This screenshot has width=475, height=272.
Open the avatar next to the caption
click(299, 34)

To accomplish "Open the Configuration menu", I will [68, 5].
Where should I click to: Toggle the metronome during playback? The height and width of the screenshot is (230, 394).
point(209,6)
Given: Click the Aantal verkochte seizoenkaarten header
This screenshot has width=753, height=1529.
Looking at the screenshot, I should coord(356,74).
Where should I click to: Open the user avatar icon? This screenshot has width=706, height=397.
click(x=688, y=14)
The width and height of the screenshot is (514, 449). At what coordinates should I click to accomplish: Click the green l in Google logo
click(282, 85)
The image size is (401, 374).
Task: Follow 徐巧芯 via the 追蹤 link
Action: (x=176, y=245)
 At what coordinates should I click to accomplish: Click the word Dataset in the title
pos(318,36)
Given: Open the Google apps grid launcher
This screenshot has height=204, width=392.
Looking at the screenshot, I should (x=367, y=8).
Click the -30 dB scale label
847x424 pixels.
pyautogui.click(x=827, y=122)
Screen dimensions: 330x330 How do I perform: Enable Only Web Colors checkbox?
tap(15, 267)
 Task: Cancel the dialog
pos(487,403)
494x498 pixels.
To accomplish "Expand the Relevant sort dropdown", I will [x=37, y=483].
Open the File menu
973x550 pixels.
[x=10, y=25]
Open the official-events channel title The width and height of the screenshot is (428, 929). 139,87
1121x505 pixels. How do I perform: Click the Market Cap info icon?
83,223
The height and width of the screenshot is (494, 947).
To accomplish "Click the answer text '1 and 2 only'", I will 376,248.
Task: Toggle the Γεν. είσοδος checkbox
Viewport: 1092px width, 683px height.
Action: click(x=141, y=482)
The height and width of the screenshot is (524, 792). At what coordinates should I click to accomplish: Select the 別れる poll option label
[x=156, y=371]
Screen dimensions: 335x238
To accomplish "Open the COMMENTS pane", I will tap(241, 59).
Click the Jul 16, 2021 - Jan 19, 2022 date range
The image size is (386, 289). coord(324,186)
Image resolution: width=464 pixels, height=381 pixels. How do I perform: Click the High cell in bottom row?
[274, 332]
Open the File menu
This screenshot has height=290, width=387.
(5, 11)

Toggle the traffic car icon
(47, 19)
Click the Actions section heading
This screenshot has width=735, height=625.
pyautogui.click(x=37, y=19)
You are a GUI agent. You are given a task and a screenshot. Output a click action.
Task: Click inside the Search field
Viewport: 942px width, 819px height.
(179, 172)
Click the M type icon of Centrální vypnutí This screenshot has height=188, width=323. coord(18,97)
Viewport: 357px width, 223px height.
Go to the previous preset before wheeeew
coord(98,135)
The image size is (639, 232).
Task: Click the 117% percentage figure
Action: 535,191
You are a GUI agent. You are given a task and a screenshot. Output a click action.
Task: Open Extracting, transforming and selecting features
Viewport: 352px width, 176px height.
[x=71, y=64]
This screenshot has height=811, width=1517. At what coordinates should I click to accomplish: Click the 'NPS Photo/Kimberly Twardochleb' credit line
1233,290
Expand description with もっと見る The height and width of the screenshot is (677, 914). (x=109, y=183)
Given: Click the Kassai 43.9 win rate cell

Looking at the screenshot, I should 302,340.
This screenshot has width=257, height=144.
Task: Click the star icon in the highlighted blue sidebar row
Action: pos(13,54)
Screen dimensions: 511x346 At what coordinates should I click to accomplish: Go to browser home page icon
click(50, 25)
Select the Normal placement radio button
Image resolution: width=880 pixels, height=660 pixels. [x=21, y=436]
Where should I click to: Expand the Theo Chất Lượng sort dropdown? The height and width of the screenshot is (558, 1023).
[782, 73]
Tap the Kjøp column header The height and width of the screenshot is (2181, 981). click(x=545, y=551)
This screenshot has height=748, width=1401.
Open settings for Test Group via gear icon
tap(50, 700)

What you are asked to do: Retype the entries exactly from the first line, stopping after the line with "The height and width of the screenshot is (494, 947).".

Response to this exercise:
This screenshot has width=475, height=272.
Open the avatar next to the caption
click(299, 34)

To accomplish "Open the Configuration menu", I will [68, 5].
Where should I click to: Toggle the metronome during playback? The height and width of the screenshot is (230, 394).
point(209,6)
Given: Click the Aantal verkochte seizoenkaarten header
This screenshot has width=753, height=1529.
Looking at the screenshot, I should coord(356,74).
Where should I click to: Open the user avatar icon? This screenshot has width=706, height=397.
click(x=688, y=14)
The width and height of the screenshot is (514, 449). At what coordinates should I click to accomplish: Click the green l in Google logo
click(282, 85)
The image size is (401, 374).
Task: Follow 徐巧芯 via the 追蹤 link
Action: (x=176, y=245)
 At what coordinates should I click to accomplish: Click the word Dataset in the title
pos(318,36)
Given: Open the Google apps grid launcher
This screenshot has height=204, width=392.
Looking at the screenshot, I should (x=367, y=8).
Click the -30 dB scale label
847x424 pixels.
pyautogui.click(x=827, y=122)
Screen dimensions: 330x330 How do I perform: Enable Only Web Colors checkbox?
tap(15, 267)
 Task: Cancel the dialog
pos(487,403)
494x498 pixels.
To accomplish "Expand the Relevant sort dropdown", I will [x=37, y=483].
Open the File menu
973x550 pixels.
[x=10, y=25]
Open the official-events channel title The width and height of the screenshot is (428, 929). 139,87
1121x505 pixels. How do I perform: Click the Market Cap info icon?
83,223
The height and width of the screenshot is (494, 947).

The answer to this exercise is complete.